Software: King of SWaP
Size, weight, and power (SWaP) considerations have always been important for embedded electronics but will become even more critical in the future. Driving this trend in embedded system design is the plethora of small platforms, such as unmanned aerial vehicles (UAVs), entering the inventory. Developers of the processing systems that will be deployed on this growing cohort of small, intelligent, sometimes battery-operated platforms at the tactical edge will have to scrutinize hardware and software components to ensure the most efficient use of resources.
SWaP optimization involves hardware and software issues. System developers often start the design process with a list of hardware specifications: the size of a box, its processing throughput, the power budget, and cooling requirements. Other decisions involve the form factor of the board or boards, the memory space – it may not be much – the I/O fabric, and the processing chips.

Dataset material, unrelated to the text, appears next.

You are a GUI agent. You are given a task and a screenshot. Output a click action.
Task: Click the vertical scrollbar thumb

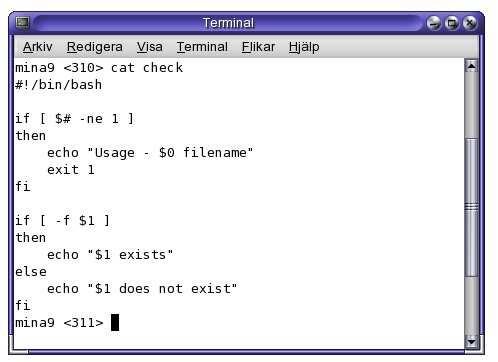[471, 207]
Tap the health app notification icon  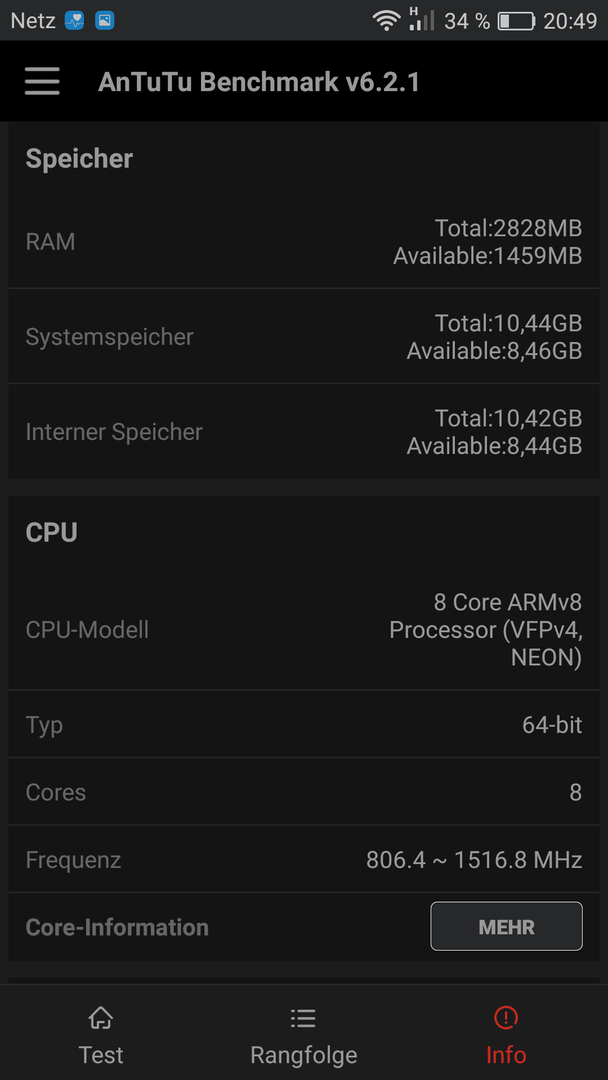click(74, 21)
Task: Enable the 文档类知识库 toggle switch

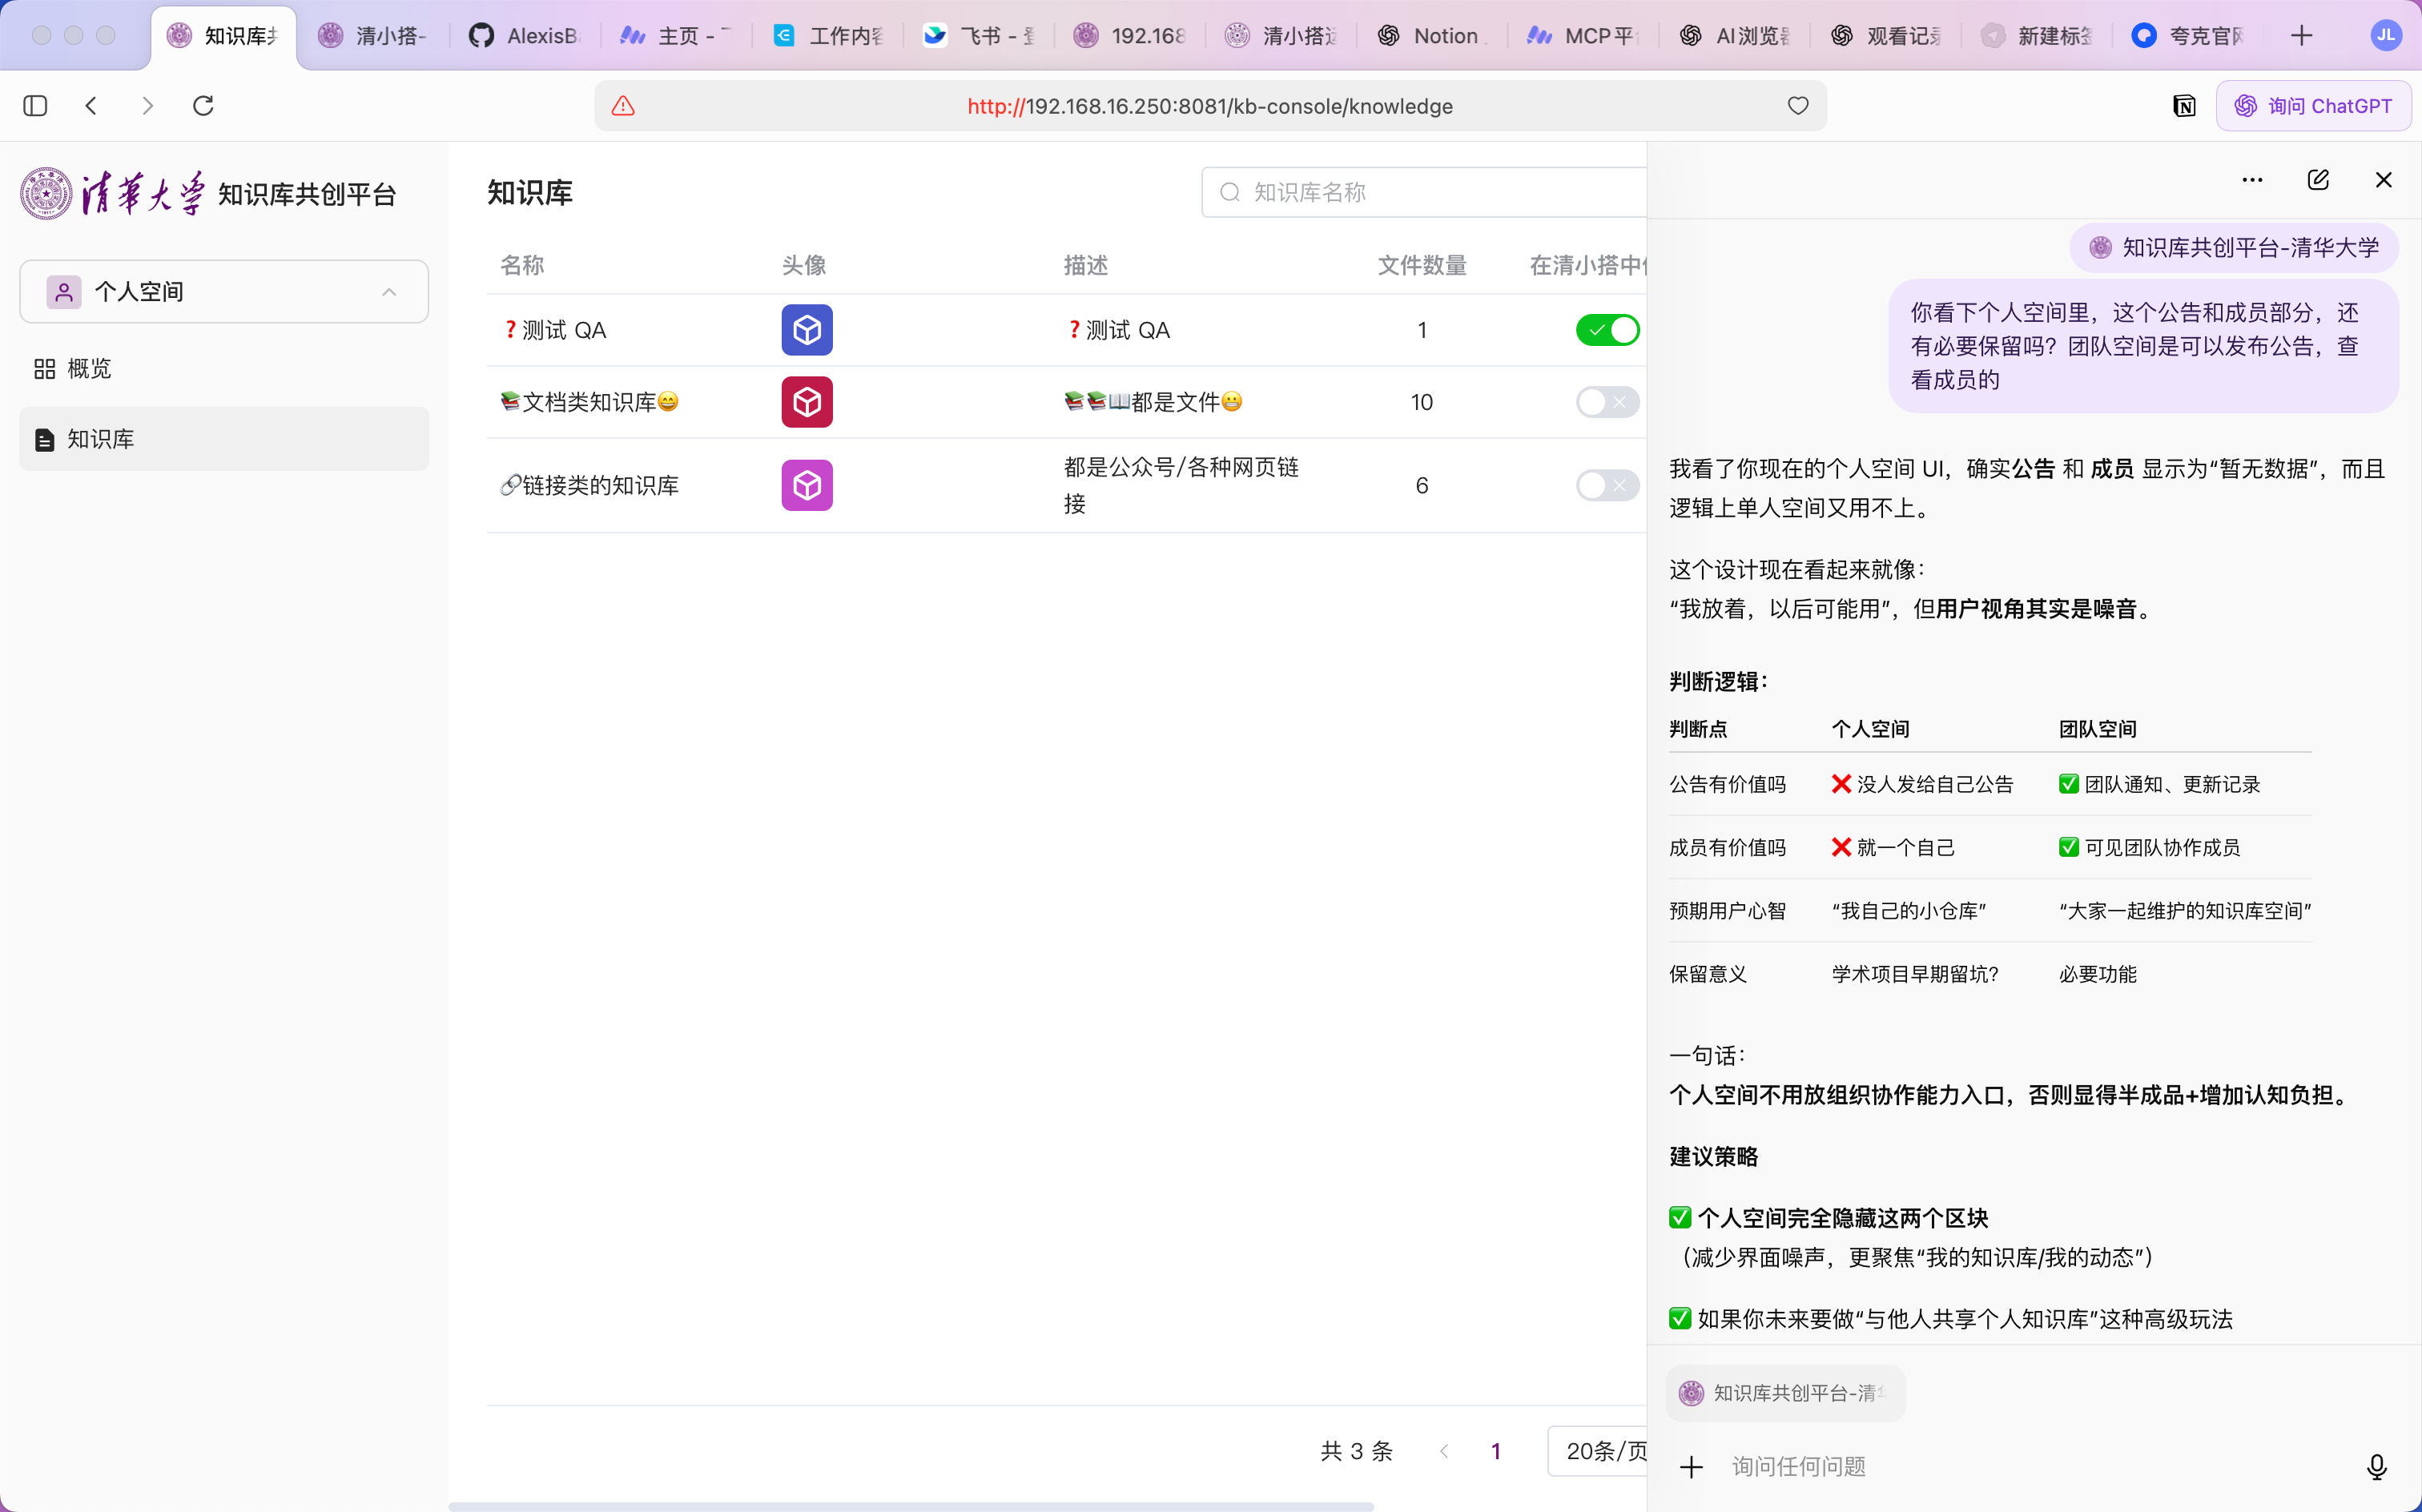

Special-purpose graphics processing units (GPUs), for example, might improve throughput by such a wide margin that they are the go-to silicon. GPUs burn a lot of power, but if one GPU can do the work of four or five general-purpose processors, it would save system size, weight, and power. Small platforms need just enough performance to do the job – that is, not too much. Program managers want room for growth but do not want to leave unused MIPs or FLOPS – and associated power penalties – on the table.
To maximize collaboration between software and hardware, application developers require real-time, dynamic, and highly granular insights into hardware metrics such as CPU utilization and timing issues, CPU events such as cache and pipeline stalls, number of interrupts, memory bottlenecks, and inefficiencies at every step in the execution of an algorithm.
Software to optimize SWaP
Software-development tools are critical to SWaP optimization on target hardware. Good software-development tools provide windows into the software’s potential and actual interaction with the hardware, allowing the application to be tuned to execute with the fewest penalties. Among the most important tools at the developer’s disposal are middleware libraries; math libraries; and algorithm optimization, profiling, and visualization software.
Middleware is a key to application performance and power efficiency. Middleware has many roles, one of the most important of which – in embedded applications – is to enable the most effective distribution of data between hardware nodes. Modern CPUs typically are designed as complex multiprocessors on a chip, where each core can run many threads simultaneously. The smaller the embedded system, the more critical efficient data flows become.
A popular middleware choice is MPI (message passing interface), which is available in open-source and proprietary implementations. For reasons having to do with its origins in processor-rich environments such as data centers, some versions of MPI are more focused on low latency than on power efficiency. A typical example of a middleware-induced inefficiency is the “spin loop.” This event occurs when a processor waits for data to arrive while consuming cycles, burning power, and dissipating heat without accomplishing anything. A better approach for miserly embedded systems is to let the cores either sleep or perform other tasks while waiting for data to arrive.
Another tool for tuning applications involves optimization of algorithms, the core logic that instructs the computer how to execute its functions. The more efficiently the algorithm is coded, the faster the application.
Software analysis, however, requires insight not only into the structure of the code but into how well the program executes on the target hardware. Especially where deterministic performance is required, developers must identify bottlenecks and scrutinize functions that may be consuming excessive processor time or memory space. Much of this information can be gleaned by visualizing timing issues as the code is running via an intuitive graphical user interface (GUI) that highlights performance issues across multiple cores and their distributed threads.
An example of such technology is Abaco Systems’ AXIS Pro toolkit, which includes an integrated GUI, optimized MPI libraries, extensive math function libraries, and the EventView profiling and analysis program. (Figure 1.) All of the tools are aimed at reducing the complexity, time, and cost of developing and debugging multiprocessor embedded applications without getting lost in the hardware weeds.
Software is the star of embedded systems, but it is accelerated or constrained by its hardware base. Accurate, immediate, and detailed insight into the interaction between the software and the hardware is the best recipe for a successful, SWaP-optimized system.